Function 2: odom_motion_model()
The second function to implement was odom_motion_model. This function takes in a current position, a previous
position and a control input u. The output of this function is the probability of each parameter, calculated as
a Gaussian distributions with mean from u, which is essentially p(x'|x, u). This is just the probability of a
state given a prior state and action. The function first extracts each of the 3 model
parameters by calling
compute_control(). Then we use loc.gaussian() to calculate each individual parameter probability. The output is
just these 3 probabilities multiplied.
Function 3: prediction_step()
The third function to implement was prediction_step(). This function takes in two parameters, the current and
previous odometry parameters. It performs the predict step of the Baye's filter.
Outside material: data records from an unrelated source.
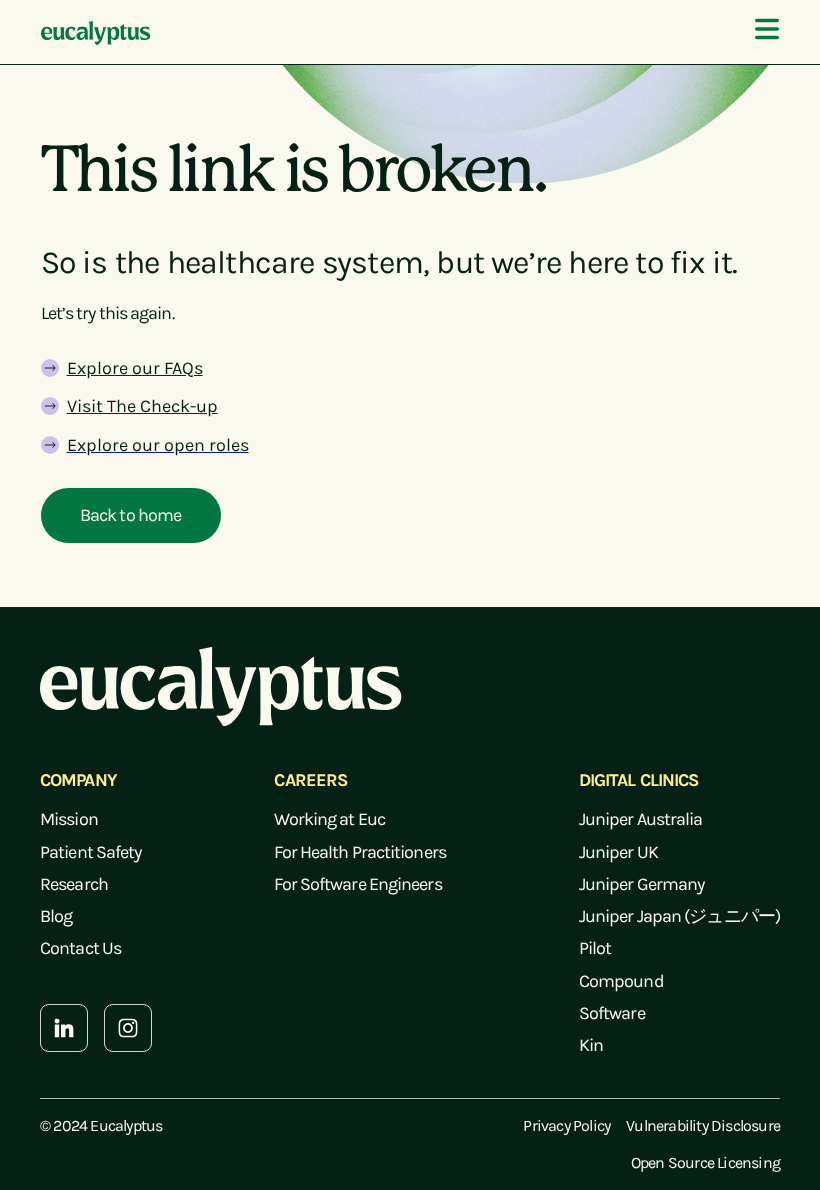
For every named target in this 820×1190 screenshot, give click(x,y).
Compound (621, 981)
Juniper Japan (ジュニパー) (679, 916)
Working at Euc (329, 819)
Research (74, 884)
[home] (96, 32)
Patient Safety (90, 852)
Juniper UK (618, 852)
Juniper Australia (641, 819)
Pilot (595, 948)
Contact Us (80, 948)
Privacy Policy (566, 1125)
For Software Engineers (357, 884)
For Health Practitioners (359, 852)
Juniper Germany (642, 884)
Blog (56, 916)
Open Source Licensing (705, 1162)
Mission (69, 819)
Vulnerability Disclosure (703, 1125)
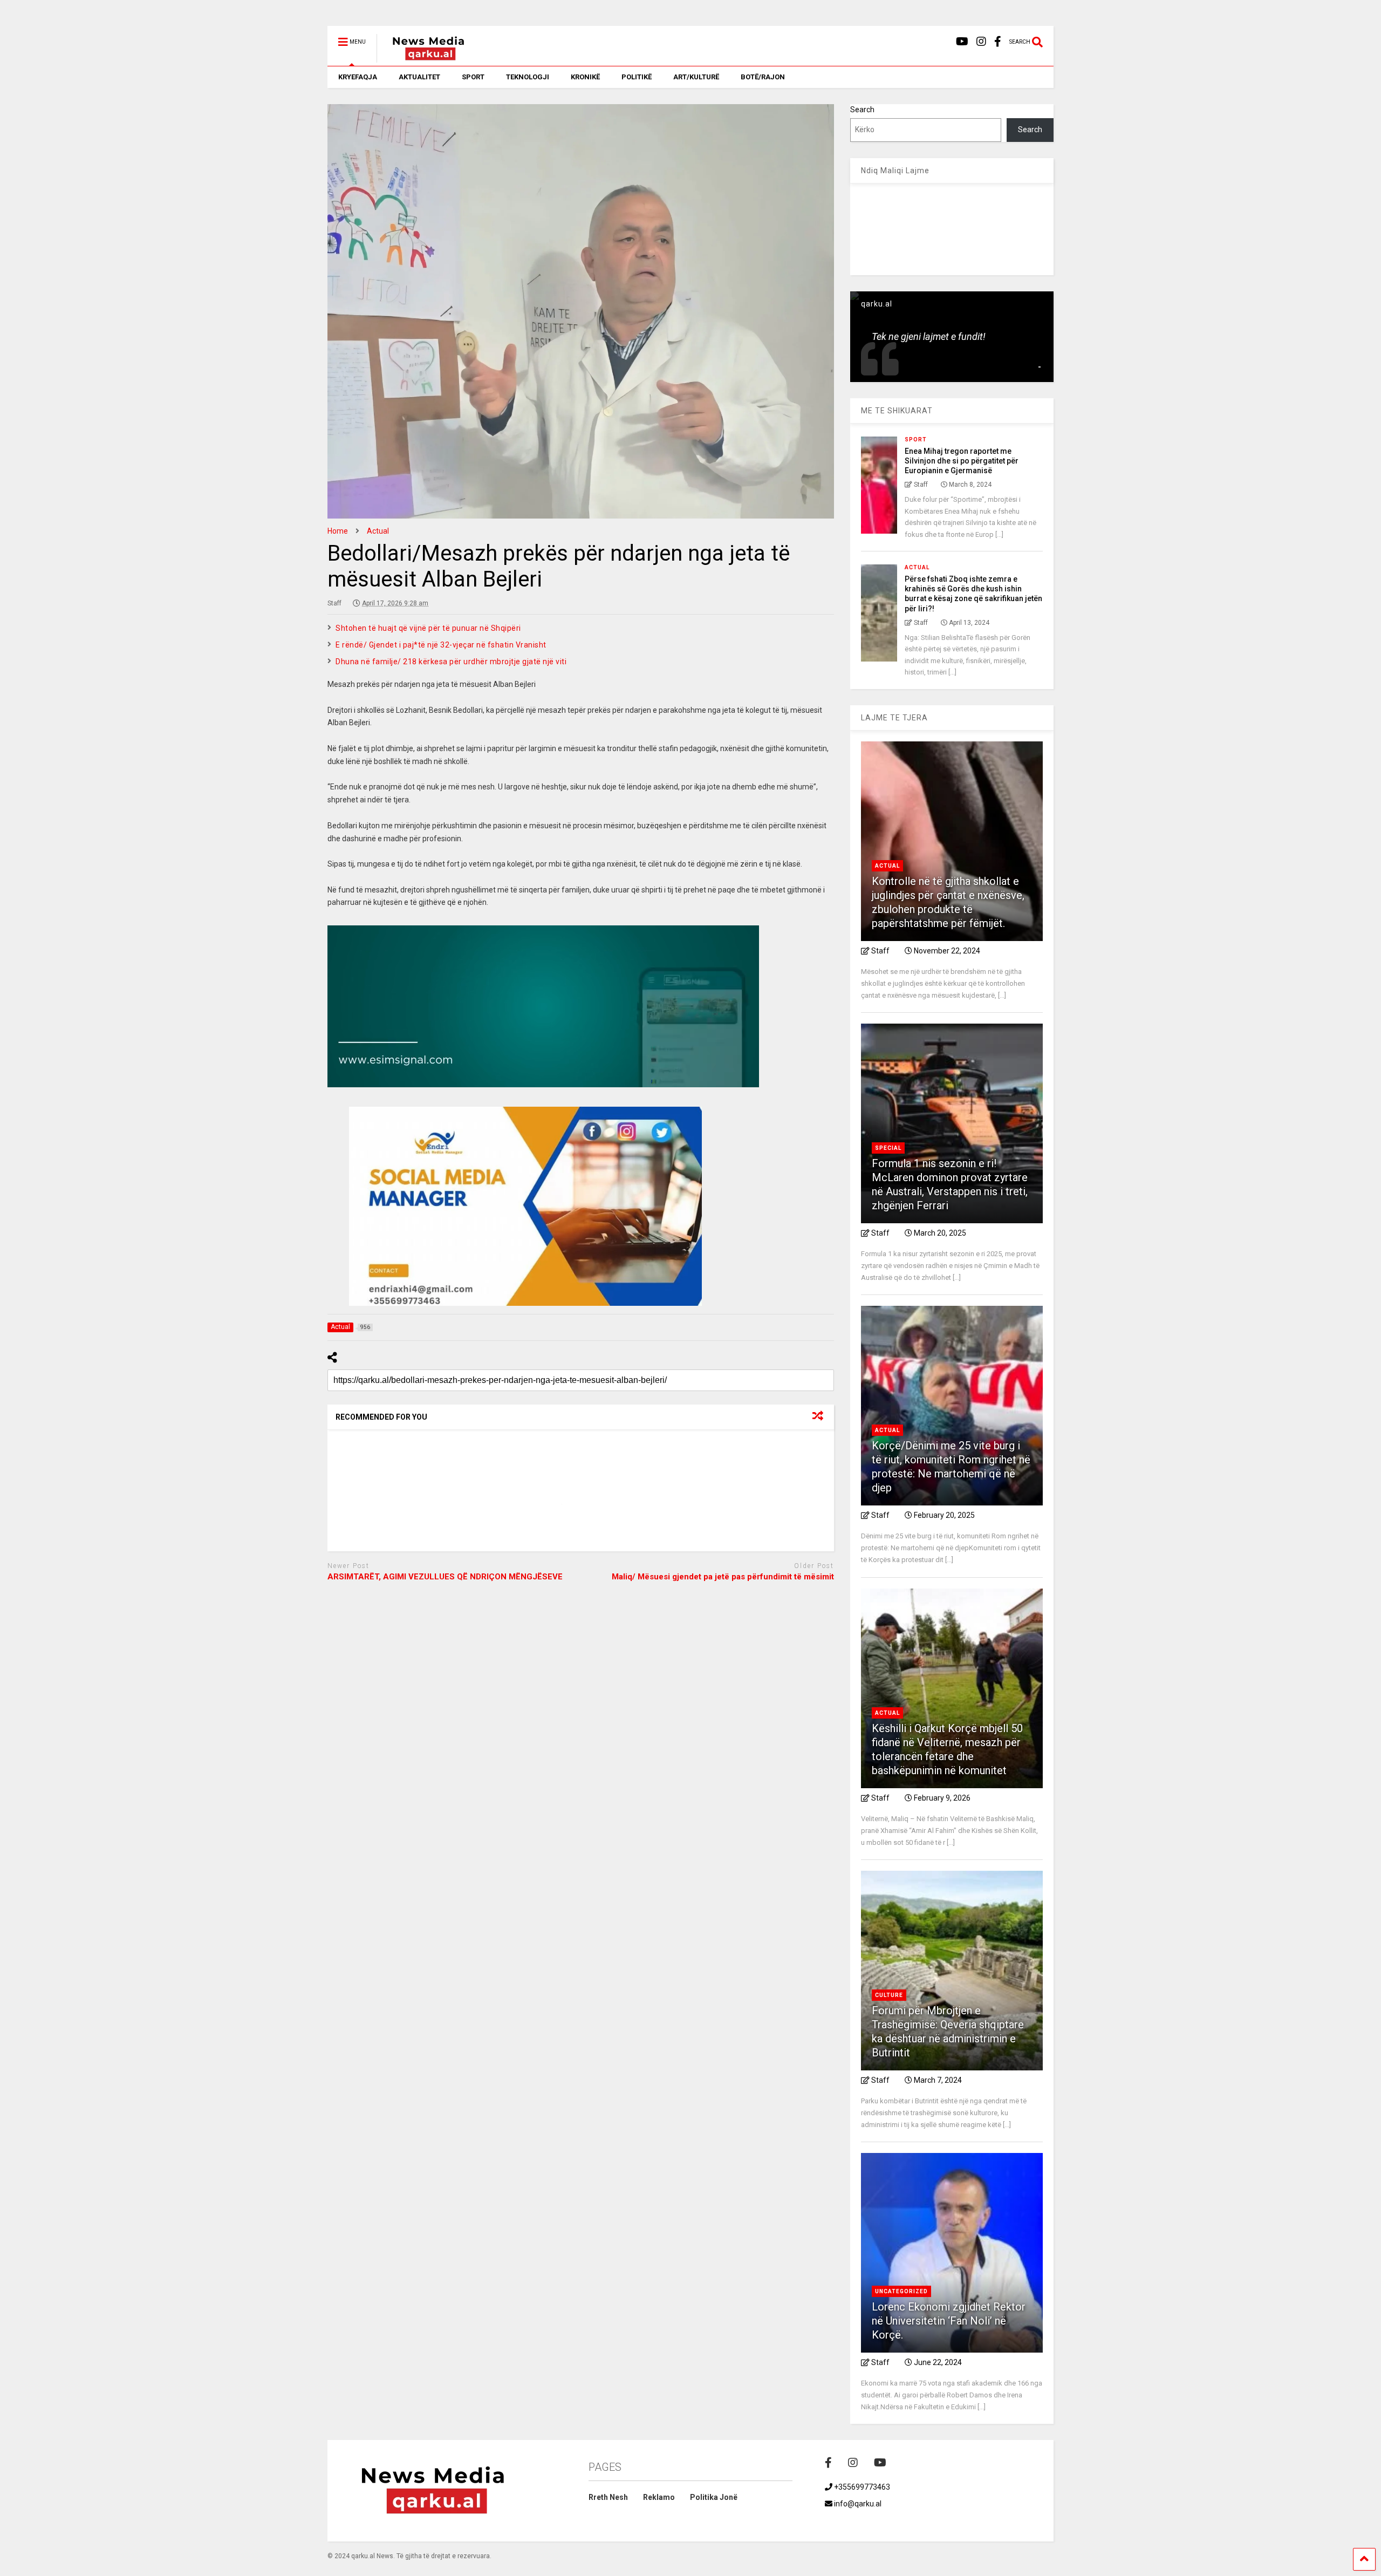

It first calculates the control variable u using computer_control() then initializes a new belief loc.bel_bar to
0. It loops over every possible prior cell (x,y,θ) with non-negligible belief, defined by
a probability threshold (as said in the lab handout I chose a threshold of 0.0001), and every possible new
cell (x',y',θ'). It then converts both grid indices into real poses via the mapper, and uses the odometry motion
model to compute the likelihood of moving from (x,y,θ) to (x',y',θ') given u.
Each of these transition probabilities is weighted by the old belief at (x,y,θ) and
accumulated into
bel_bar[x',y',θ']. Finally, I normalized bel_bar so that the total probability sums to one.
This step of the Baye's filter can be highly computationally inefficient since it loops through all the possible
cells. Therefore, to reduce computation we set a threshold and only loop through all prior cells with a certain
threshold of belief.
Function 4: sensor_model()
The fourth function to implement was sensor_model(). This function takes in one parameter, the true observations
of the robot in the map for a particular pose. It then outputs p(z|x), which is the probability of the given
oberservation given a current state. I used loc.gaussian() to calculate each probability using the observation
data as the mean.
Function 5: update_step()
The last function is the update_step() of the Baye's filter. This function loops over the grid for the
current states and uses the sensor_model() function to retrieve the probability array. This probability value is
then used to update loc.bel. Finally, I normalized bel so that the total probability sums to one.